OK I have a question. My HTR is not that big. It is 14'10''long by 12'7''wide with 7' cielings. It has a half wall open to another room that is a bit smaller. I am not the sharpest tack in the box when it comes to wavelengths especially for bass but would it be better or would it cause me more problems if I close the wall in? :dontknow:


----------



## bpape (Sep 14, 2006)

Bass response issues will just change frequency and be easier to predict. What closing the wall will really help with is imaging and better left to right symmetry and getting both main speakers to sound the same in the midbass through lower midrange.

Bryan


----------



## Syd26147 (Jul 4, 2008)

My area is different from yours...
For lack of a better definition it is open ( no doors or interior walls to separate speakers from the rest of the house ).
I wouldn't go back to a closed area and the strong modes and modes I experienced in "closed rooms"

Syd


----------



## tcarcio (Jun 27, 2007)

OK, My problem is tactile performance with bass. Although I have a great sub, the DTS10, i don't get that punch in the chest the way I hear alot of people talk about.
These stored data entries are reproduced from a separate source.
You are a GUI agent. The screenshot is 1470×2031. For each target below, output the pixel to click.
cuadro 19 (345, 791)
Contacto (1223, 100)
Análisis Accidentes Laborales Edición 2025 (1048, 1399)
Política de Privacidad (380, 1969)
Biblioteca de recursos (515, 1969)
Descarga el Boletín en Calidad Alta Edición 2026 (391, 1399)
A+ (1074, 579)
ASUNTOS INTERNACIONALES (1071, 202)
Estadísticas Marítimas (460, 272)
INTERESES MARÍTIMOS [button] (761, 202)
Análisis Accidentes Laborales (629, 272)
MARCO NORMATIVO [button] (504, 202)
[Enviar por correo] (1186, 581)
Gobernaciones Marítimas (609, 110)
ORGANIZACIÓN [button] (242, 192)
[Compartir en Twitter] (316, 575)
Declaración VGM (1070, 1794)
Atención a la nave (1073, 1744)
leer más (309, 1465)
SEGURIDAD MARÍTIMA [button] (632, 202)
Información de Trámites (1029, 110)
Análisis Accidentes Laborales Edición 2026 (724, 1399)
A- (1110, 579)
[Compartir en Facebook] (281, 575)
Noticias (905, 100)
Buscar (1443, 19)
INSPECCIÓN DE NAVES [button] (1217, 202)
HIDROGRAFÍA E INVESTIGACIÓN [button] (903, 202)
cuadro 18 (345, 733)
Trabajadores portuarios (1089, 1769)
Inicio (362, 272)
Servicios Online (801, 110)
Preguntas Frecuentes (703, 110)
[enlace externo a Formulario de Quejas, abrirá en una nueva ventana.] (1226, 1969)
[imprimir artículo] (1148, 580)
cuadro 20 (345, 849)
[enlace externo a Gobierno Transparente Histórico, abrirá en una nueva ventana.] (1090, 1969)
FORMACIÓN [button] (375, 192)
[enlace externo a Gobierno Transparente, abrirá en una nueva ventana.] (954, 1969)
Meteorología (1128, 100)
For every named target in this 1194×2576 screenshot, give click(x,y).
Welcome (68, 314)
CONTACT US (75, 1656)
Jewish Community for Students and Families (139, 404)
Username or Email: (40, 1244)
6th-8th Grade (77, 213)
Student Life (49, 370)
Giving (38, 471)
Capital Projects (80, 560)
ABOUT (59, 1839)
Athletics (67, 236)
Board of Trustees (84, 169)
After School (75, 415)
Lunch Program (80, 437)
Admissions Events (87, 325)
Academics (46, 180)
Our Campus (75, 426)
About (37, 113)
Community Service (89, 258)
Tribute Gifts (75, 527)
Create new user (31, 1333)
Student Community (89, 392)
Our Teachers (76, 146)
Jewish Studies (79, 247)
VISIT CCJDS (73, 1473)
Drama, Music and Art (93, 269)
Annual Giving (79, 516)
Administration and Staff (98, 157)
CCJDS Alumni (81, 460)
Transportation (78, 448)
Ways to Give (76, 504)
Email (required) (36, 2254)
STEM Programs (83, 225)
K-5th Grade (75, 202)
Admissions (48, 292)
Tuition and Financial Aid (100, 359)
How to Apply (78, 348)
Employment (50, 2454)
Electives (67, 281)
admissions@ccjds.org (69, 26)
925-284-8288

So if what you say about midbass and modes will that increase with the wall closed? Don't get me wrong I get plenty of loud bass but it seems to be in the lower freq's because I get allot of room gain. I do have a bass trap and wall treatments in the room so I think I am good with that.


----------



## bpape (Sep 14, 2006)

Closing it off will absolutely help with pressurization. When you say 'a' bass trap, what is it, how big is it, and where is it? In an open room (or a closed one), you'll need more than one.

Bryan


----------



## tcarcio (Jun 27, 2007)

Bryan, I have the Elite pillar bass trap I won here at the Shack and a couple of 4'' thick panels of 703 in the back corners.


----------



## bpape (Sep 14, 2006)

That's a good start but the room could definitely use more whether closed off or not.

Bryan


----------



## tcarcio (Jun 27, 2007)

Well that will be easy enough to do I really am just trying to justify the cost of closeing in the wall. I have never had a closed room for a HT so I can't compare one with the other.


----------



## bpape (Sep 14, 2006)

I would close the room first to get the symmetry and the pressurization/impact. Then add the additional bass control to get the decay times under control.

Bryan


----------



## tcarcio (Jun 27, 2007)

Great Bryan, Thanks for the help. I hope when I do that it will not make where I have the sub a bad spot because I built it into the wall but I'll find that out when it happens.


----------



## bpape (Sep 14, 2006)

If you can move it, that would be best in either case. Subs should not be built in unless specifically designed for inwall use due to boundary interactions and cavity resonances.

Bryan


----------



## tcarcio (Jun 27, 2007)

Well I can move it but I am just hopeing I don't have to. Also I will have to explain to the warden why I had to cut up the wall and now fix it.addle:


----------